Niktoのスキャンにより OSVDB-3092: /dev/: This might be interesting...
という問題が検出される。これは /dev/
という開発用と推測されるディレクトリが公開されているとの報告である。ブラウザからアクセスすると開発者向けのページが表示される。ページ内には開発者のメールアドレスが記載されている。
ページ内のリンクから /dev/shell/
の存在が明らかになるが、現状ではWebShell機能を利用できない。何らかの権限が必要なようだ。
4. 開発者アカウントの認証情報を特定
/dev/
のページソースを見ると、ハッシュ値のような文字列がHTMLコメントとして記載されている。
文字列は40文字であり、数字と a
から f
までの英字で構成されていることから、開発者ごとのパスワードをSHA-1でハッシュした値だと推測される。John the Ripperによるパスワードの解析を試みるが、Mac上では Unknown ciphertext format name requested
とのエラーが発生する。
このエラーはJohn the Ripperの一部のエディションで発生するようで、Kali上では問題なく解析に成功する¹。
特定したパスワード bulldog
を用いてユーザー nick
でのSSHログインを試みるが失敗する。
5. Webサーバへのコンテンツ探索
サイト内にはログインページが見当たらないため、特定したパスワードの用途が不明である。そこでNiktoよりもコンテンツ探索に特化したDIRBでWebサーバをスキャンする。
新たに発見した /admin/
ディレクトリにブラウザからアクセスすると、管理者のログインページにリダイレクトする。先ほど特定した開発者アカウントの認証情報を入力するとログインに成功する。
6. 任意コマンドの実行
開発者としてログインした状態であればWebShell機能を利用できる。しかし実行できるコマンドは ifconfig
、ls
、echo
、pwd
、cat
、rm
のみに制限されている。許可されていないコマンドを入力するとハッカーと疑われてしまう。
ls
コマンドで内部を探るとWebサーバ上でDjangoが動作していることがわかる。Pythonスクリプトを実行できれば、リバースシェルにより任意のコマンドを実行できると考え、echo
コマンドを用いて以下のようにファイルを作成する²。
作成したファイルを実行できれば、私のMacである 10.10.0.221
の8888番ポートとコネクションが確立するはずである。python
コマンドの使用は許可されていないため ./
での実行を試みるが、これも許可されていない。
WebShell機能から実行するのではなく、Webサーバのドキュメントルート配下にファイルを作成し、Webアプリケーションとしての実行を試みる。CSSや画像が格納されている /static/
というディレクトリにPythonスクリプトを置き、ブラウザからアクセスするが実行されない。

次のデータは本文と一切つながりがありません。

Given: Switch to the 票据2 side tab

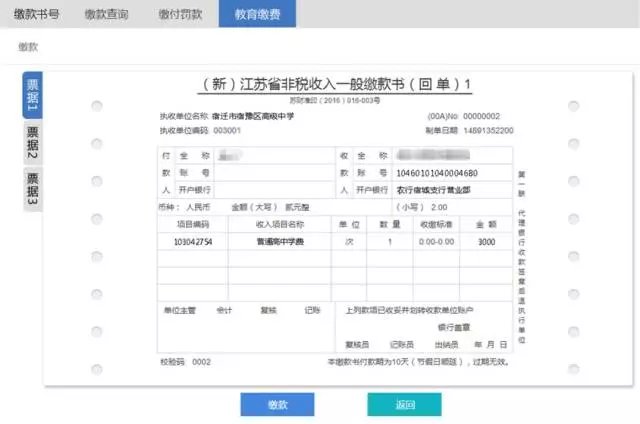Looking at the screenshot, I should pyautogui.click(x=31, y=143).
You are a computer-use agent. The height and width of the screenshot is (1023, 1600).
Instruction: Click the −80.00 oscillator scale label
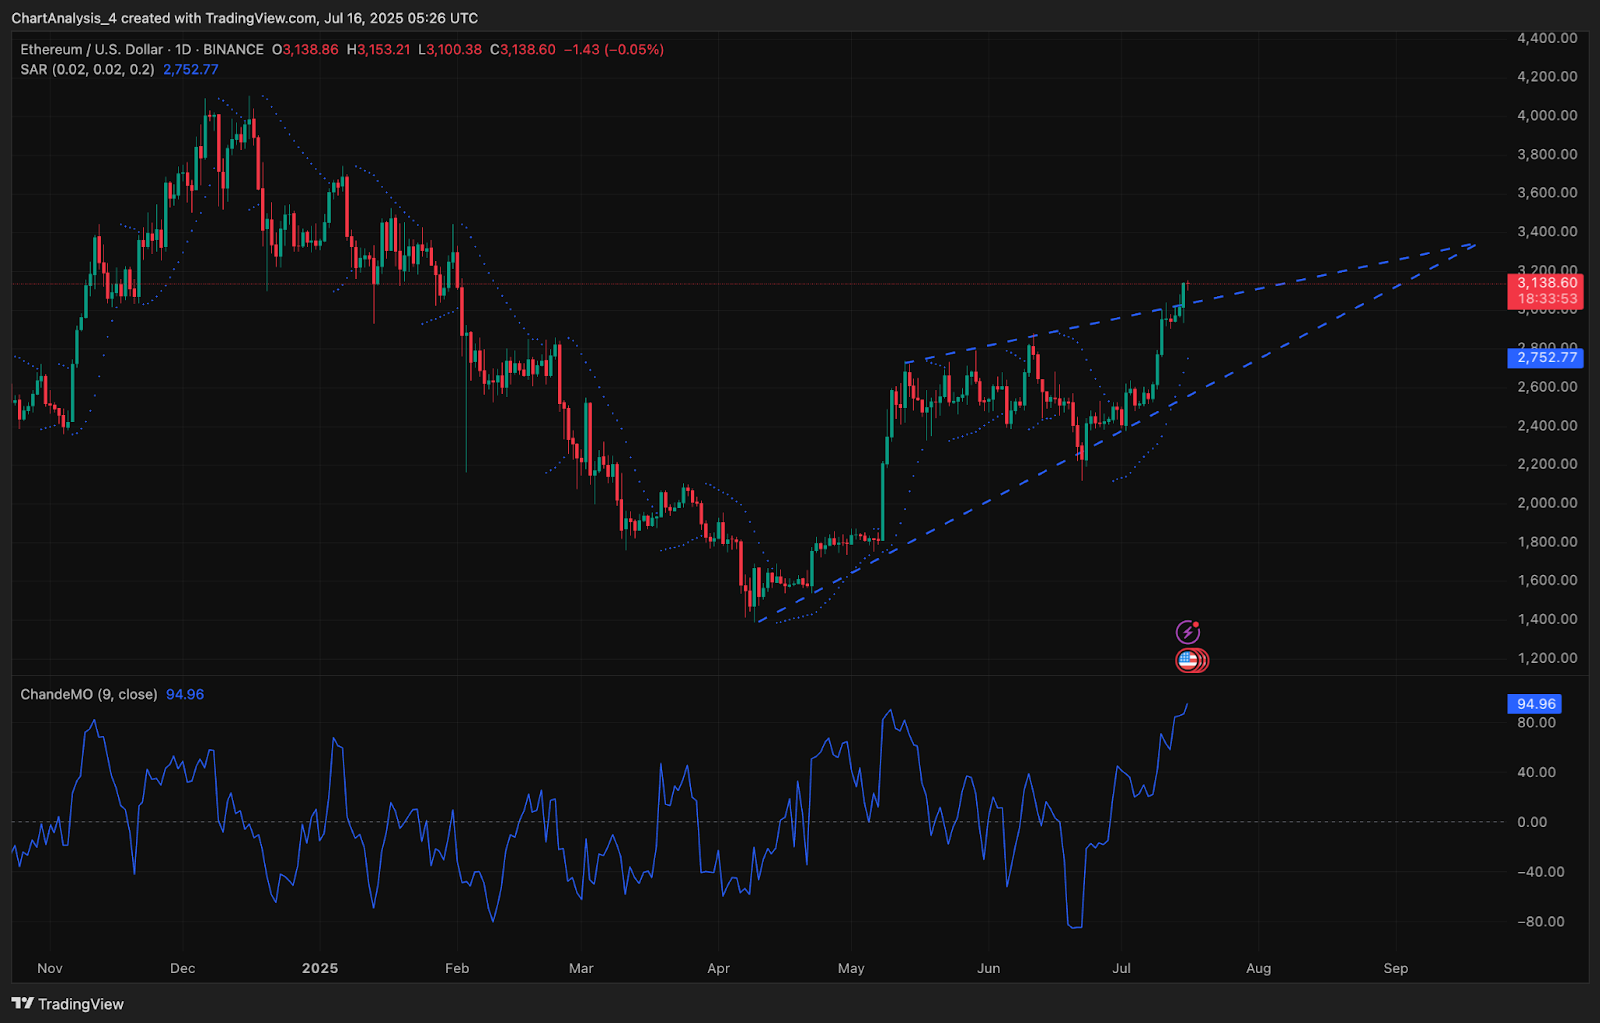point(1540,922)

Djangoのデザインパターンに従ってテンプレートの追加も試みたが、演習のルールでは設定ファイルの書き換えは禁止のためルーティングを追加できない。Metasploit FrameworkからDjangoやWSGIのエクスプロイトもあさってみたが利用できず、ここで演習は終了となった。
サーバの攻略方法
任意コマンドの実行にはコマンド置換や連続実行の手法を応用する。例えば echo
コマンドの引数のうち `
で括られた部分はコマンドとして実行される。以下のように入力することで本来は許可されていない python
コマンドを実行できた。
Mac上のNetcatで待ち受けているとPythonスクリプトからの接続があり、リバースシェルが可能となる。
root権限の奪取には /.hiddenadmindirectory/
という隠しディレクトリ配下のファイル内の文字列を利用する。strings
コマンドで抽出した中の4つの文字列を連結し、そこから H
を削除した文字列がrootのパスワードであった。
所感
Linuxコマンドの連続実行やコマンド置換を応用する方法は、今までの診断やCTFで何度も利用していた。それにも関わらず演習時に気づけなかったのが悔やまれる。ここまで露骨なWebShell機能は私の診断経験の中では見かけなかったが、講師の方曰くルーターのWebコンソールなどで見かけるとのこと。そこでのコマンド縛りを今回と同様の方法で回避できるケースがあるようだ。ペネトレーションテストでは内部ネットワークに侵入するため、ネットワーク機器のWebコンソールや社内システム特有の機能に触れる機会は多い。それらを悪用できる能力もテスターには求められると感じた。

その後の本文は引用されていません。